Voici donc la traduction de Prat :
“Nourri dans les lettres dès le jeune âge, il étudia pendant plusieurs années la théologie. Parvenu à la maturité de son esprit, il se livra tout entier à la philosophie. Les maîtres et les écrivains en cette science ne lui donnant pas toute la satisfaction qu’il désirait, entraîné par son ardeur de savoir, il résolut de tenter ce qu’il pouvait faire par lui-même, dans cet ordre d’idées. Les écrits de l’illustre Descartes lui furent d’un grand secours dans son entreprise.
“Après s’être délivré de toutes les occupations et du soin des affaires qui apportent tant d’obstacles à la recherche de la vérité, et pour n’être point troublé dans ses méditations par ses amis, il quitta Amsterdam, où il est né et où il a été élevé, et il s’en alla habiter, d’abord Rheinburg, puis Voorburg, et finalement La Haye.
“Il ne s’absorba pas tout entier dans la recherche de la vérité ; mais il s’exerça aussi particulièrement dans la science de l’optique, tournant et polissant des verres destinés aux télescopes et aux microscopes. Il montra ce qu’il était capable de faire dans cet art ; et, si une mort intempestive ne l’eût ravi, l’on était en droit d’attendre de lui les plus importantes découvertes.
“Encore qu’il se soit entièrement séquestré du monde, et retiré dans la solitude, il fut néanmoins en relations avec un certain nombre de personnages éminents par leurs écrits et par leur haute position, qu’attiraient vers lui sa solide érudition et la pénétration de son esprit ; comme on le peut voir par les lettres qui lui ont été écrites, et par les réponses qu’il y a faites.
“La plus grande partie de son temps se passait à scruter la nature des choses, à mettre en ordre ses idées, à les communiquer à ses amis ; et il en employait fort peu à se récréer. L’ardeur au travail dont il était dévoré, atteignit un tel degré que, au témoignage des gens chez qui il habitait, il resta trois mois consécutifs sans sortir en public. Bien plus, pour n’être point dérangé dans ses études, et les pouvoir poursuivre au gré de ses désirs, il refusa modestement le poste de professeur à l’université d’Heidelberg, que lui avait fait offrir le Sérénissime Électeur palatin.
“Le fruit de ces travaux fut la publication, en 1663, de la première et de la deuxième partie des Principes de la philosophie de Descartes, augmentés des Méditations métaphysiques; puis en 1670, la publication du Traité théologico-politique.

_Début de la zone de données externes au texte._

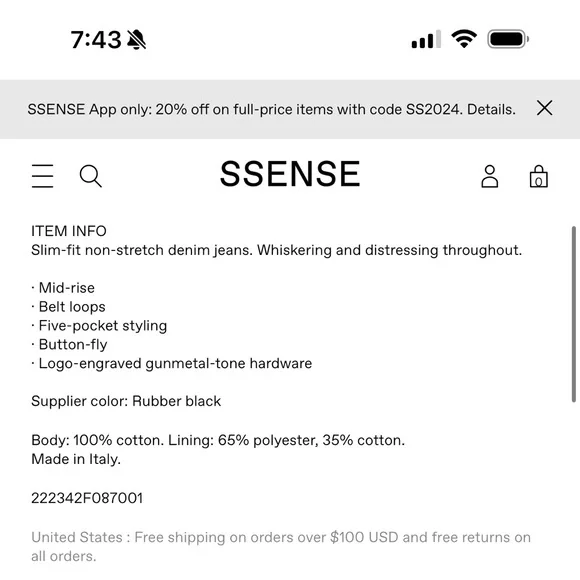
Task: Tap the Wi-Fi status icon
Action: point(464,39)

“C’est encore à lui que l’on doit le livre intitulé Œuvres posthumes, contenant l’Ethique (ou traité de morale), divisé en cinq parties : le Traité politique commencé peu de temps avant la mort de l’auteur, et qu’il n’eut pas le temps de terminer ; le Traité de la réforme de l’endendement, l’un des premiers ouvrages de notre philosophe, et demeuré inachevé ; l’Abrégé de la grammaire hébraïque, également non terminé ; et enfin sa Correspondance, aussi complète qu’il a été possible de se la procurer.

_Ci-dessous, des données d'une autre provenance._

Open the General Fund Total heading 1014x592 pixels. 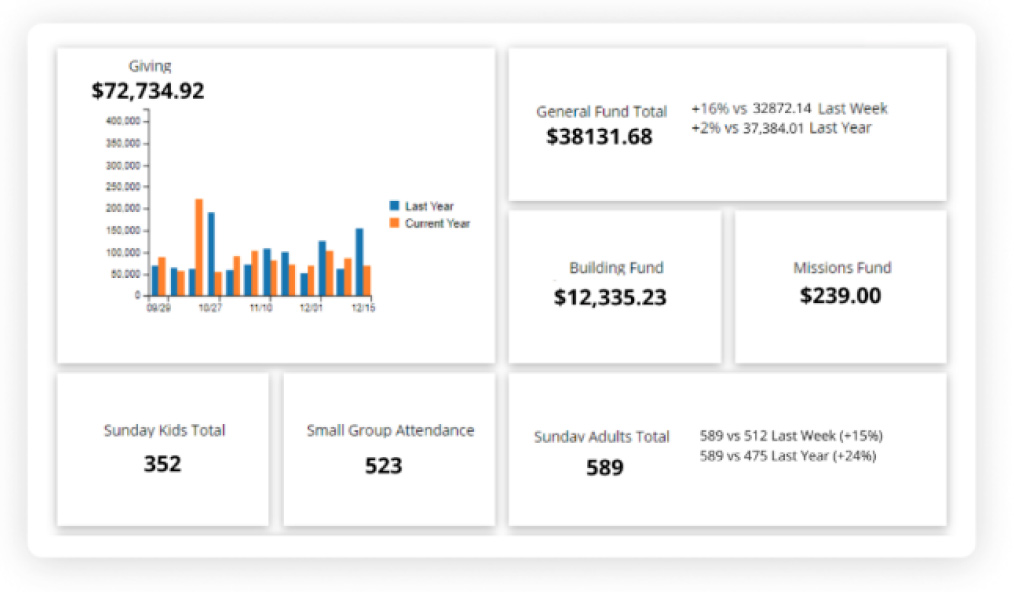(601, 112)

“Il est présumable qu’il existe encore, chez tel ou tel, quelque opuscule de notre philosophe, que l’on ne trouvera point dans les Œuvres posthumes. Nous estimons, toutefois, que l’on n’y rencontrerait rien qui n’ait été dit fort souvent dans les autres écrits. A moins que l’on ne veuille parler du petit Traité de l’Iris, que l’auteur, à la connaissance de certaines personnes, avait composé plusieurs années auparavant, et qui gît quelque part, si l’auteur ne l’a jeté au feu, comme il est probable.
“Notre auteur s’était proposé aussi d’écrire l’algèbre par une méthode plus rapide et plus intelligible, et de composer d’autres ouvrages, comme le lui ont entendu dire, à plusieurs reprises, différents de ses amis. Sans nul doute encore il eût démontré la véritable nature du mouvement, et comme l’on peut déduire, à priori, tant de variétés dans la matière, etc. Sujet dont il est fait mention dans les lettres LXIII et LXIV. Mais la mort venue montrer que, rarement, les hommes peuvent mener à terme leurs desseins.”
L’introduction des
Opera Posthuma est donc écrite par un ami fidèle et - contrairement aux premières biographies de Colerus et Lucas qui furent écrites de nombreuses années après la mort du philosophe – ce texte présente des élements biographiques difficiles à mettre en doute. Ce texte contient aussi des informations concernant les pensées religieuses et philosophiques partagées par le cercle d’amis de Spinoza. Il est donc regretable que ce texte fut ignoré si longtemps.